Anvers est une étape encore supérieure dans le processus, puisqu’il s’agit désormais de briller devant les yeux du monde entier. Il y a la fuite de l’entraînement, les dialogues plus fréquents avec la thérapeute à l’approche des compétitions, les cheveux tressés par Nellie, mais aussi la peur. «J’étais vraiment pétrifiée», admet Simone Biles en se remémorant l’épisode anversois. «Finalement, j’ai compris que rien que prendre le risque de m’autoriser à être vulnérable devant une tribune remplie lors d’une compétition était déjà une victoire.»

Des victoires, il y en aura d’autres. Il faut dire que dans le Sportpaleis anversois, l’Américaine se sent bien. «C’est un endroit spécial pour elle. Cela restera toujours une ville qui lui procurera de super souvenirs», explique Cécile Landi à la DH avant l’entrée en scène de la championne. En 2013, alors qu’elle n’a que 16 ans, c’est en effet à Anvers qu’elle remporte les premières médailles de son impressionnante moisson mondiale en devenant championne du monde du concours général individuel et des agrès au sol, deux titres auxquels elle ajoute une médaille d’argent au saut et une de bronze à la poutre.


Une décennie plus tard, Simone Biles fait encore mieux: quatre médailles d’or, dont celles du concours général individuel et surtout du concours par équipes, bien plus difficile à appréhender mentalement face au regard que pourraient porter ses compatriotes sur une contre-performance. Même le couple Landi est admiratif. Laurent le concède: «On ne savait pas si elle avait envie de refaire tout ça. Nous, on est juste là pour l’accompagner.»

Libérer la parole

Pour que l’histoire prenne la tournure d’un conte de fées, il serait facile d’écrire que Simone Biles est guérie. Dans son entourage comme dans ses interviews, on comprend pourtant rapidement que c’est loin d’être le cas. La rechute guette à tout moment, et tous se préparent à amortir ce choc éventuel.

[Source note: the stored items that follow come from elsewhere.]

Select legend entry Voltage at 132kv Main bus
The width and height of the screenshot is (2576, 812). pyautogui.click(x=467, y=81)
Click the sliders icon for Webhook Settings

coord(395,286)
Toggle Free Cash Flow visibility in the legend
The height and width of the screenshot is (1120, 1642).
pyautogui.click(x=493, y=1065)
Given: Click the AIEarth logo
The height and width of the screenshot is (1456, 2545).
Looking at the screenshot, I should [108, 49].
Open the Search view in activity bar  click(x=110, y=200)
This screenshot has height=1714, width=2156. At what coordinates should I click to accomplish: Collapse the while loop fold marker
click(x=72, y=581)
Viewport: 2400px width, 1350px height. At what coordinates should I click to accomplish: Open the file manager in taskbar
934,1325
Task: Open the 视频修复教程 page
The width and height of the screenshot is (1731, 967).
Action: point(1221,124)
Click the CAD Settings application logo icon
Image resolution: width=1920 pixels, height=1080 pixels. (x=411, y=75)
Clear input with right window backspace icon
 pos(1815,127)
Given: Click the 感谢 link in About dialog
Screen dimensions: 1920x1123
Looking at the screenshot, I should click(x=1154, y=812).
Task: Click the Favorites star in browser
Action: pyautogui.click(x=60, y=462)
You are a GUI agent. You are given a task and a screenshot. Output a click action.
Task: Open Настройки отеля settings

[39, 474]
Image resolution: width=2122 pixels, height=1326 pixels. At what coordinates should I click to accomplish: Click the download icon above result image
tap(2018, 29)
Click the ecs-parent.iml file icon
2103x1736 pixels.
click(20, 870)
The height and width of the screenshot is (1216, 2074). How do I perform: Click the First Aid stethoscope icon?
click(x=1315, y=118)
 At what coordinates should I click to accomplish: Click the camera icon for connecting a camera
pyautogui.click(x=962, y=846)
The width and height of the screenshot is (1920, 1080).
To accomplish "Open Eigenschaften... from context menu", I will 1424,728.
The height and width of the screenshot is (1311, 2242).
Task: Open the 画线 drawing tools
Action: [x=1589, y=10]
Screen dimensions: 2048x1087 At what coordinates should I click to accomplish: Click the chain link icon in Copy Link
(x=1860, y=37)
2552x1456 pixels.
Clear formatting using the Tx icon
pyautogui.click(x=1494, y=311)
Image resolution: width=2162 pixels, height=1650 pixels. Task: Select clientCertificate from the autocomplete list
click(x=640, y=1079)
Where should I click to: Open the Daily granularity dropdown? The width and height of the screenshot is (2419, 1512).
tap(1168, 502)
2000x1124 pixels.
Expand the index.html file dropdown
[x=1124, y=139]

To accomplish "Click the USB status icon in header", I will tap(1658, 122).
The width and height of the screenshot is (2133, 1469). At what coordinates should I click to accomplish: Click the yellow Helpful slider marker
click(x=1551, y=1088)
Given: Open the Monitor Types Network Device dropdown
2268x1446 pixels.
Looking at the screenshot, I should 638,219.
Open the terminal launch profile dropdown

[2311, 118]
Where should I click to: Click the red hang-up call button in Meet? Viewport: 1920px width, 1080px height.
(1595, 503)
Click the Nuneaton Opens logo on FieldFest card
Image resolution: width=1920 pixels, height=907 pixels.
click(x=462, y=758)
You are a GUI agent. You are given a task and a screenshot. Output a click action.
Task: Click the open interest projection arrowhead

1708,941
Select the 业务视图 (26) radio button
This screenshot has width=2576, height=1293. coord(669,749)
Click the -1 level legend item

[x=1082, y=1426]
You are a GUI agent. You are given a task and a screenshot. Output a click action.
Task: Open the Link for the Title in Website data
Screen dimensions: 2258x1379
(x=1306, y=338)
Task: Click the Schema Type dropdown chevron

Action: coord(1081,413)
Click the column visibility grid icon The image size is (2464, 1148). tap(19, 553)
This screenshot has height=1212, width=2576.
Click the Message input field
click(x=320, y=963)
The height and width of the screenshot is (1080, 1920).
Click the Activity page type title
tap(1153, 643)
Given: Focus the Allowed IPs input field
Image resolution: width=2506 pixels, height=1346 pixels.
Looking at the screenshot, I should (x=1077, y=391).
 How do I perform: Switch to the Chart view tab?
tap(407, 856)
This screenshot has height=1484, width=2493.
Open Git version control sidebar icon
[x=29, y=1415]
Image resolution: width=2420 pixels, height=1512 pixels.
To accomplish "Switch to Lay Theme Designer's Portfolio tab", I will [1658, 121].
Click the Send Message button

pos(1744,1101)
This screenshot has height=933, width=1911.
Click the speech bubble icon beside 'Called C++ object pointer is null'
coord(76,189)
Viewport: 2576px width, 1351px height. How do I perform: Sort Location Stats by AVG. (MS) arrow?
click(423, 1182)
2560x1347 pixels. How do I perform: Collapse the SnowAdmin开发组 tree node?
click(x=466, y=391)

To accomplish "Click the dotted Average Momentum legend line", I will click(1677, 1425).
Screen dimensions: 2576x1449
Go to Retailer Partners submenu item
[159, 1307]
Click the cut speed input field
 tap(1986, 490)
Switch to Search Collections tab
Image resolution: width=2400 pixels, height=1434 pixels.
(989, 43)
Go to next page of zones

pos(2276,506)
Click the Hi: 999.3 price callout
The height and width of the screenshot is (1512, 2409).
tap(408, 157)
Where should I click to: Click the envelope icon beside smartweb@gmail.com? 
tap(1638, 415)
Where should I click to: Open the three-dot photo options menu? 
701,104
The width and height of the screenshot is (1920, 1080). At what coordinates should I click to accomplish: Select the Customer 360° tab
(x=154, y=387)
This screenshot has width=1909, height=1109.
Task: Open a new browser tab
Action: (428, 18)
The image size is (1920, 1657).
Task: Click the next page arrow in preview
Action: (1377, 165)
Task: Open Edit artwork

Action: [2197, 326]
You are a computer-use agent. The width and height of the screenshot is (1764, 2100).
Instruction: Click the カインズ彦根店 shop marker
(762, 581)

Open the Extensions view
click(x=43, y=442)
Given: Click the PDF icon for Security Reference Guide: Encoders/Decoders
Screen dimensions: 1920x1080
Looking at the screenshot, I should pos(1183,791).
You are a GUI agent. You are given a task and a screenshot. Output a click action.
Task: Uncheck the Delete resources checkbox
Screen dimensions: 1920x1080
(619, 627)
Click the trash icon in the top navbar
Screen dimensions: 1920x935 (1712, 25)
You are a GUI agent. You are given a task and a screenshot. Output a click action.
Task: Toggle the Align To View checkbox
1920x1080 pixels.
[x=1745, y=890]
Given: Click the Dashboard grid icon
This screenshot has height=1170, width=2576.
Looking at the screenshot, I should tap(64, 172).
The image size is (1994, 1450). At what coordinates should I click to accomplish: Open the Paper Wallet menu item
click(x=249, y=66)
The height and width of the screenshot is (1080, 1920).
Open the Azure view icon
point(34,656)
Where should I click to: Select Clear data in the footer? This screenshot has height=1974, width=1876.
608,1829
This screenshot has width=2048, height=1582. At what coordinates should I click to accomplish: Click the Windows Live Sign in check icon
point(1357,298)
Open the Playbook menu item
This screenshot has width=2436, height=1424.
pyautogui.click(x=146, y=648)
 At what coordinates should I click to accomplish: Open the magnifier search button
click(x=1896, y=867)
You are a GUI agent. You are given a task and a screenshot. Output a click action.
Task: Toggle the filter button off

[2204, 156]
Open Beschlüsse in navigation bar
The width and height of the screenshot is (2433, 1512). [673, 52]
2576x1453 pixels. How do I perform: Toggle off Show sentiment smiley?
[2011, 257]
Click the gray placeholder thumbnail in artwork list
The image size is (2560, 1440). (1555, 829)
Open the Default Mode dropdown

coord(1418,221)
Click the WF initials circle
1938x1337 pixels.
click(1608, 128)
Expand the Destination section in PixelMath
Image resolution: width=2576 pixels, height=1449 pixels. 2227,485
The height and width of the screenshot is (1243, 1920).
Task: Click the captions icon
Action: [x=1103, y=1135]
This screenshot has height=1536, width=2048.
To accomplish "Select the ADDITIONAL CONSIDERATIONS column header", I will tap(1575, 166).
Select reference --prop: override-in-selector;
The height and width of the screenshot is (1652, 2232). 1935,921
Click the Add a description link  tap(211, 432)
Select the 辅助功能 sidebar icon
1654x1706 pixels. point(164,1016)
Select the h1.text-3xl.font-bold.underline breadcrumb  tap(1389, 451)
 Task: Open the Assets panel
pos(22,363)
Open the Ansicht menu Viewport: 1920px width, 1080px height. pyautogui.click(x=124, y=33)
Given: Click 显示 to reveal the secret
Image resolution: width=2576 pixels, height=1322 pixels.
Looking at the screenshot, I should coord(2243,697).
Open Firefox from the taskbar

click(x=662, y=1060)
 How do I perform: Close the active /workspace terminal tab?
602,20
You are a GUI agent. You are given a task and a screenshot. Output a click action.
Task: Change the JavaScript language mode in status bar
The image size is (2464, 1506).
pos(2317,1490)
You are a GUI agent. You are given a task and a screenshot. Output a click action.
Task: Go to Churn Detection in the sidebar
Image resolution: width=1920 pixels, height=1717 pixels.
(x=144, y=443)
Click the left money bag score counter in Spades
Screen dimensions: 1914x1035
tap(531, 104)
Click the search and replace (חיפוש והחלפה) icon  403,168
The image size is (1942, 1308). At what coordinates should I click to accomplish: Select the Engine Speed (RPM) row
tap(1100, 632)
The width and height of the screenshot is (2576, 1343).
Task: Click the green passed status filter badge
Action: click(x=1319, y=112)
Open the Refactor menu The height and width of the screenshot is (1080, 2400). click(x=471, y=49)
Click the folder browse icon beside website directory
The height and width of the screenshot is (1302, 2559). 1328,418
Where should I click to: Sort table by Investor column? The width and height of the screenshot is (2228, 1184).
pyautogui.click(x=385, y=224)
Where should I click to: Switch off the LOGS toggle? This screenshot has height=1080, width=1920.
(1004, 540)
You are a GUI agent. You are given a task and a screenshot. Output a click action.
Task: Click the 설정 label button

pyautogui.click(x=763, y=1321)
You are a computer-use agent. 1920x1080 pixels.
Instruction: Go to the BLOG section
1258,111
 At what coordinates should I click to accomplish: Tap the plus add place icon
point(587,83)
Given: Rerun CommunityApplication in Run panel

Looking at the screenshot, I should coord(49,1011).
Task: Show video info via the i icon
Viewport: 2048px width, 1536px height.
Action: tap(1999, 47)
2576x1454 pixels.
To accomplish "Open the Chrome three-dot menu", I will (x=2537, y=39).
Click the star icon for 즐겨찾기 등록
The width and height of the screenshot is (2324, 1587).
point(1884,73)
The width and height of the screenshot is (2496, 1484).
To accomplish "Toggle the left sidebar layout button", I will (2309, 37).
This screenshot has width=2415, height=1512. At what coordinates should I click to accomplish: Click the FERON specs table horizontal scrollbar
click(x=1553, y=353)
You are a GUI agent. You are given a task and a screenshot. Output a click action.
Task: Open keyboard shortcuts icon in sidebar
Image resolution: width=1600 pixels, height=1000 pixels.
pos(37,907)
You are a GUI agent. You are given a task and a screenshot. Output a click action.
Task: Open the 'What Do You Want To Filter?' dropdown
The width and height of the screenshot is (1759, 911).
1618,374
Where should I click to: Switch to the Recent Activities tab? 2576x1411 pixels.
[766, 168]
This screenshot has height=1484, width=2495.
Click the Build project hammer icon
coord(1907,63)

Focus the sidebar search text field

Mentalement, Simone Biles se prépare au mieux pour supporter l’effervescence et les attentes, avec la conscience que la peur peut regagnerdu terrain à tout moment.

L’énergie semble néanmoins avoir changé. Au retour des Jeux de Tokyo, c’est en participant au «Gold Over America Tour» qu’un premier déclic était survenu. La gymnaste avait alors constaté que malgré une olympiade qui avait tourné au fiasco, l’amour que lui portait le public lors de cette tournée de shows de gymnastique était encore plus fort qu’auparavant. Dans le milieu du sport aussi, beaucoup ont salué son geste qui a permis de libérer la parole de nombreux athlètes sur leur santé mentale. Alors qu’une retraite semblait être la seule issue, Simone Biles, aujourd’hui âgée de 27 printemps, s’est finalement mise à envisager ce fameux retour qu’elle réussira à l’échelle mondiale deux ans plus tard. Avec un raisonnement qui paraît implacable: «Je ne veux pas me retrouver dans dix ans à regarder en arrière, et à me dire que j’aurais voulu essayer.»


Même si l’exigence sportive est la même, la concurrence identique, son retour sur le devant de la scène olympique à Paris n’a rien à voir avec les Mondiaux d’Anvers en termes d’exposition médiatique et de pression nationale. Simone Biles le sait, évidemment. Physiquement, elle est au meilleur de sa forme.


Mentalement, elle se prépare au mieux pour supporter l’effervescence et les attentes, avec la conscience que la peur peut regagner du terrain à tout moment. Si cela devait arriver, elle connaît désormais sa routine, avec sa thérapeute affichée sur son téléphone et les tresses de Nellie qui se forment dans ses cheveux. Pour le reste de l’équipe, pas d’inquiétude: Paris compte bien assez de musées.